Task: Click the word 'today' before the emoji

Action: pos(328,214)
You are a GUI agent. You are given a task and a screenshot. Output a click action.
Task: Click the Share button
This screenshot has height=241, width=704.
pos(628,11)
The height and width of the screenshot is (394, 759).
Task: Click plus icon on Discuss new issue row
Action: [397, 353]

────

_Problem description_
The required output is the complete set of records, reproduced exactly.

_The completed task_
Task: Click the word 'today' before the emoji

Action: pos(328,214)
You are a GUI agent. You are given a task and a screenshot. Output a click action.
Task: Click the Share button
This screenshot has height=241, width=704.
pos(628,11)
The height and width of the screenshot is (394, 759).
Task: Click plus icon on Discuss new issue row
Action: [397, 353]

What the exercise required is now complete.